2011 FCRC Trip Report
Or how I went to FCRC and all you got was this lousy blog…
This year’s travel report is really amazing!!!! I drove from my house to downtown, about 20 minutes away. I parked. I walked up the stairs. End of travel report. 🙂
As usual for these trip reports, I only go to a selection of talks, and I tend to brutally summarize, and I tend to summarize more and more as the conference runs on and on and my brain gets full. In this case I spent a good day at ISMM, then a full day at EVAL – which was really fun, but a workshop and I didn’t have time to write many notes.

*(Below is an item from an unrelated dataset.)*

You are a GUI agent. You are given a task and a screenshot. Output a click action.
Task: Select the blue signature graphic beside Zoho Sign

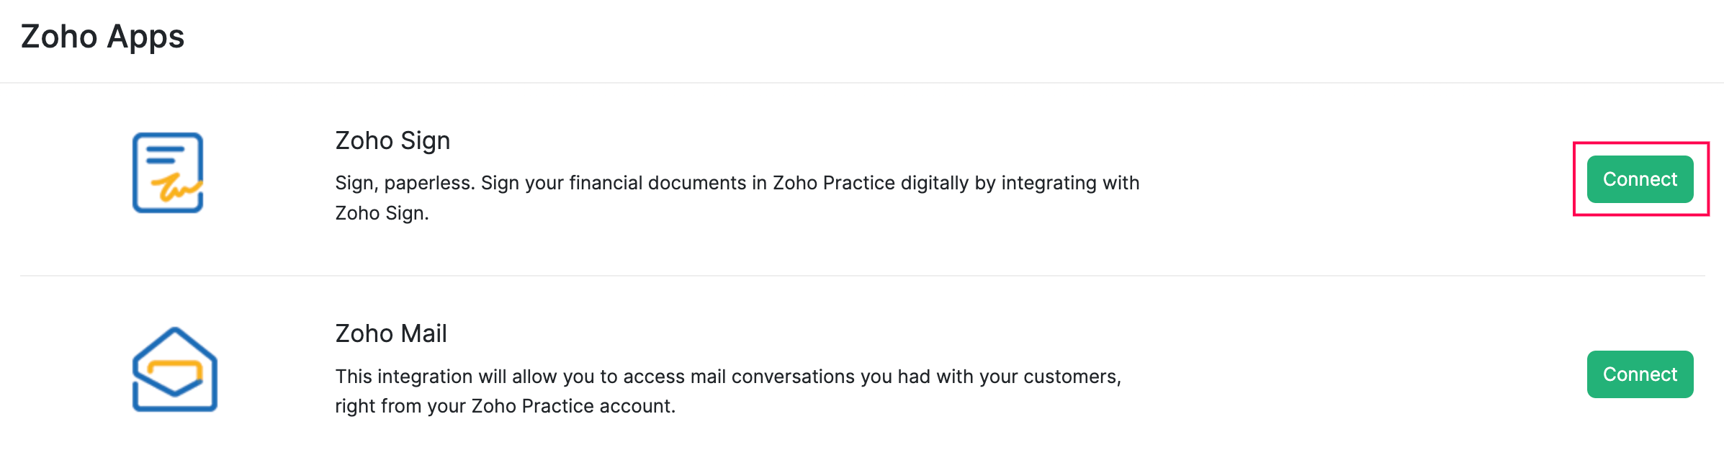(167, 173)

Here’s the titles in some sort of “Cliff found interesting” order.
No links to the talk reviews, because I can’t figure out how to make WordPress do internal links.
Keynote, Memory Management – Very nice talk from Christos
NUMA multi-core – correct throughput is loads/stores over time
GC object scanning: discover that 6 ref patterns cover 90% objects
Picking better data structures – neat
Object placement & cache – big speedups to spread out hot fields
GC for haskell – thread-local heaps
Cooperative GC on over-committed servers
Panel discussion, just my predictions
RECON – A better data-race finder & EXPLAINER
CSmith – random compiler test cases.
GC on a GPU
Programmer picks when to do approximate data – strange
SC-OK x-forms for data-race-free programs (but no programs are DRF!)
LLVM x-forms – no good, just as hard to write the prover as the compiler
LRU-MRU cache, yuck needs pre-profiling run
parallel trace-jit compilation – boring, HS done for 10yrs
PRE w/profile data for placement – boring, HS done for 15yrs
Memory Management Beyond free()
Goal: management critical resource w/out burden on developer or overhead
60’s DRAM capacity & complexity of overlays lead to Virtual memory
management in OS’s (TLB’s).
90’s DRAM capacity & complexity of (de)allocation lead to automatic garbage
Requires: automatic & low overhead
But also: memory latency & bandwidth. Locality. New functionality.
You can buy bandwidth but not latency.
You can bribe Intel but not God (speed of light).
Memory is now the major differentiating factor.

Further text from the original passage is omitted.